Uncertainty Quantification, Identification and Calibration in Aerospace Models
As modelling and numerical simulation are becoming omnipresent in science and engineering, the importance of uncertainties is increasingly essential. Indeed, accounting for uncertainties and assessing confidence level in model-based predictions is crucial to attain the full potential of numerical approaches in research and development workflows and decision-making processes. Despite their importance, the treatment of uncertainties usually remains a challenging task, especially in the context of complex models with a high computational cost.
- Dr Pietro Marco Congedo (INRIA & Ecole Polytechnique, France)
- Dr Jochen Einbeck (Durham University, England)
- Dr Olivier Le Maître (CNRS & Ecole Polytechnique, France)
This symposium will focus on advanced uncertainty methods and their application to complex applications. The scope of the symposium encompasses the whole spectrum of problematics concerning the uncertainties, with the construction of uncertainty models from data and a priori knowledge, the uncertain propagation problems, the uncertainty analyses (sensitivity), and uncertainty reduction methods.

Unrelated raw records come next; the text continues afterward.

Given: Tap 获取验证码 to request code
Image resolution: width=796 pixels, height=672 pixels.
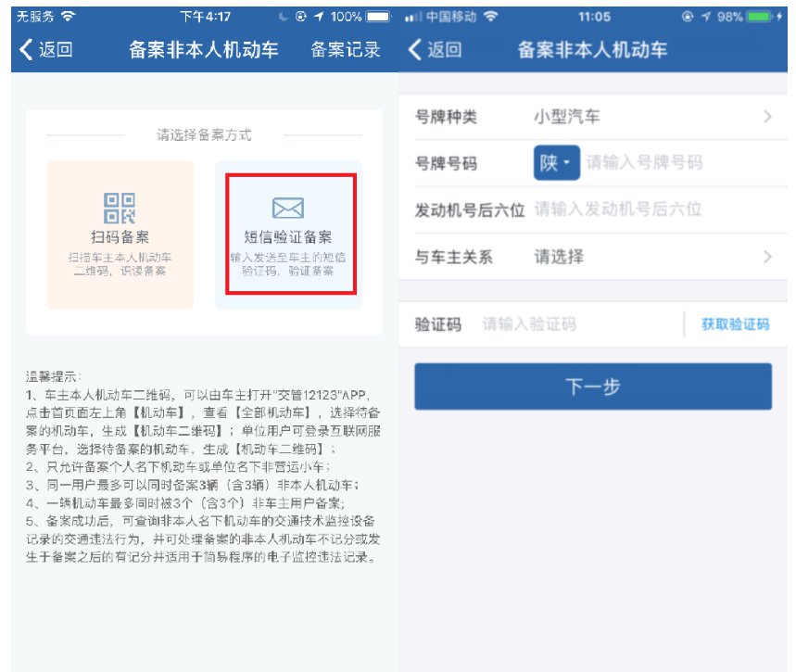Looking at the screenshot, I should click(735, 324).
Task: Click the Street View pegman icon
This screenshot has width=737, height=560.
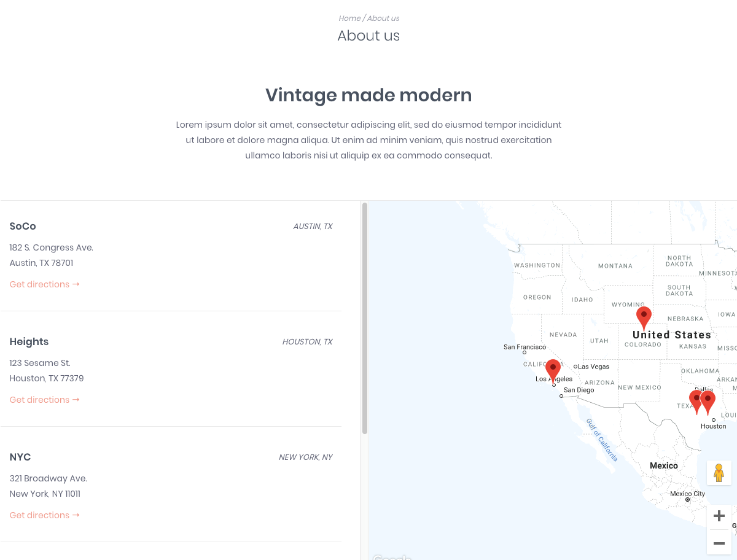Action: pyautogui.click(x=719, y=473)

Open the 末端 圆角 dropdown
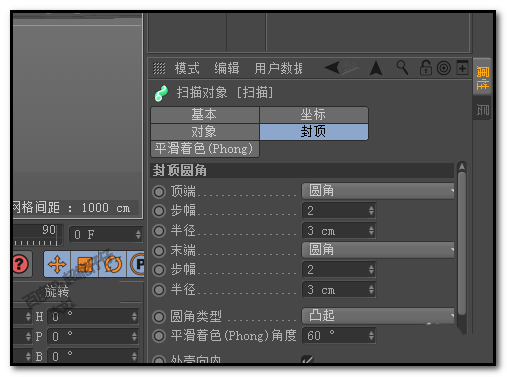[378, 250]
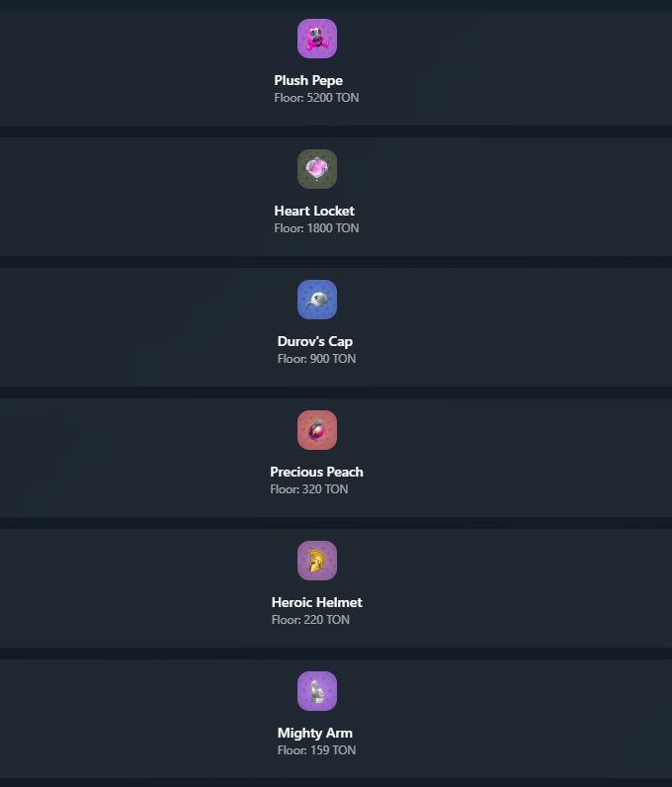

The symposium will gather researchers working on advanced techniques for uncertainty treatment, including but not limited to:
- surrogate-based methods,
- reduced-order modeling,
- statistical and machine learning methods,
- Bayesian inference and calibration,
- design of experiment,
- multi-level and multi-fidelity methods.
Methodological, algorithmic and theoretical contributions are all welcomed, as well as applications to uncertainty methods to challenging problems in aerospace or other domains.